Israeli Foreign Minister Tzipi Livni was responding to calls from Italian Prime Minister Romano Prodi and British parliamentarians for dialogue with Hamas, whose fighters routed Fatah and seized control of the Gaza Strip in June.

''I know that it looks tempting and I know that the international community is eager to see a kind of an understanding between Hamas and Fatah,'' Livni told a news conference with visiting Japanese Foreign Minister Taro Aso.

''This is wrong. This is a mistake. Big mistake. Huge,'' Livni said, tapping the table for emphasis.

Israel and the United States have tried to isolate Hamas in Gaza while opening economic and political taps to support Abbas and his Western-backed government in the occupied West Bank.

Livni said the international community's role was critical and ''any compromise with terror, any compromise with these extremists, can lead to undermining the new government in the Palestinian Authority''.

''The idea is that now there is a chance in the dialogue between Israel and the new Palestinian government. We can reach something.

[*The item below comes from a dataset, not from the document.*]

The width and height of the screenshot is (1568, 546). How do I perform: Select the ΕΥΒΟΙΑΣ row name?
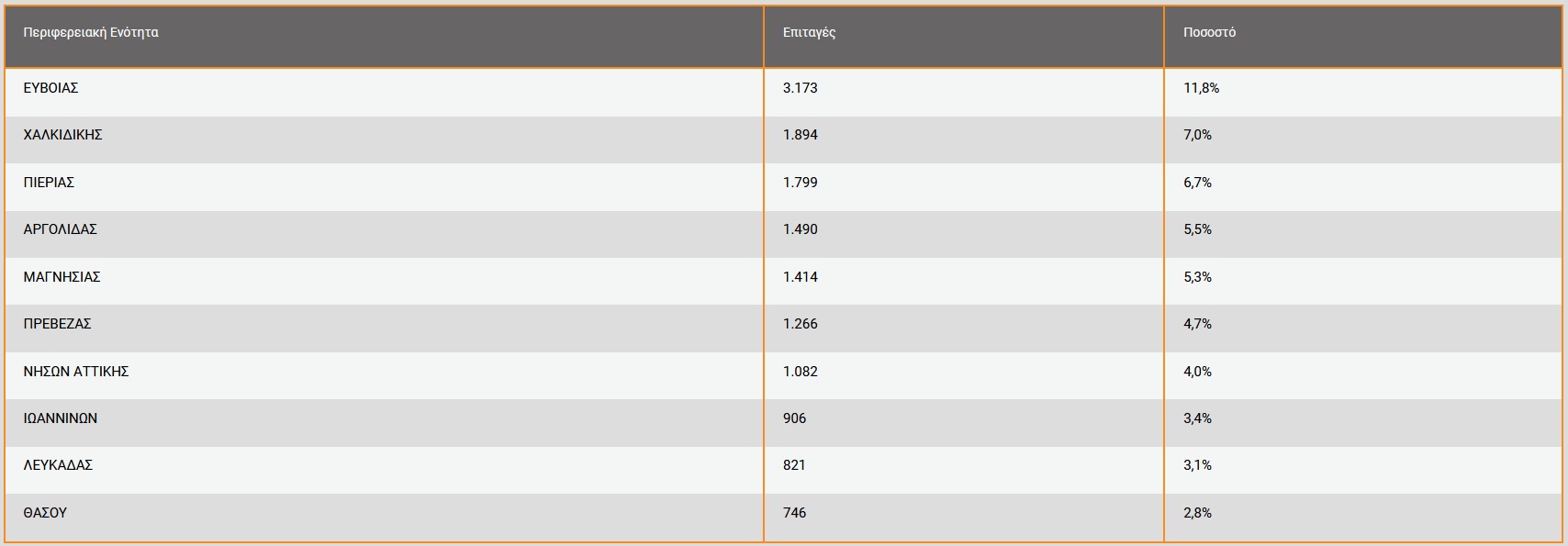pyautogui.click(x=50, y=88)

It's there,'' Livni said.

Steny Hoyer, the majority leader in the Democratic-led US House of Representatives, emerged from a meeting with Palestinian Prime Minister Salam Fayyad voicing confidence Fatah would not seek a new unity pact with Hamas.

''Mr Fayyad made it very clear that Hamas could not be and would not be a partner in moving forward,'' Hoyer told reporters.

US PRESSURE Israeli Prime Minister Ehud Olmert has been under pressure from the Bush administration to take more concrete steps to bolster Abbas before a U.S.-sponsored conference on the long-stalled peace process expected to take place in November.

The goal is an agreement on statehood principles.

''The idea is to reach the widest common denominator between Israel and the Palestinians,'' Livni said.

To bolster Abbas, Olmert has started releasing frozen tax funds, freed some Palestinian prisoners and agreed to hold talks on ''fundamental issues'' for establishing a Palestinian state.

During their meeting last week, Olmert assured Abbas he would begin to remove some of the roadblocks that restrict Palestinian travel in the West Bank, Palestinian officials said.

But senior Abbas aide Saeb Erekat, who had expected to receive a roadblock removal plan from Israeli Defence Minister Ehud Barak this week, said: ''They told us they're not ready yet.

I'm really disappointed.'' Israel's Yedioth Ahronoth newspaper on Friday quoted Barak as saying that he would not carry out Olmert's roadblock plan.

Barak was also quoted as dismissing as ''fantasies'' any talk of a peace deal with the Palestinians any time soon.

Israel says its checkpoints and unmanned roadblocks, usually piles of rubble on roads linking towns or villages in the West Bank, help prevent attacks by militants. Palestinians call them collective punishment.

Israel has promised to remove roadblocks in the past. Many of the promised changes were either never made or reversed.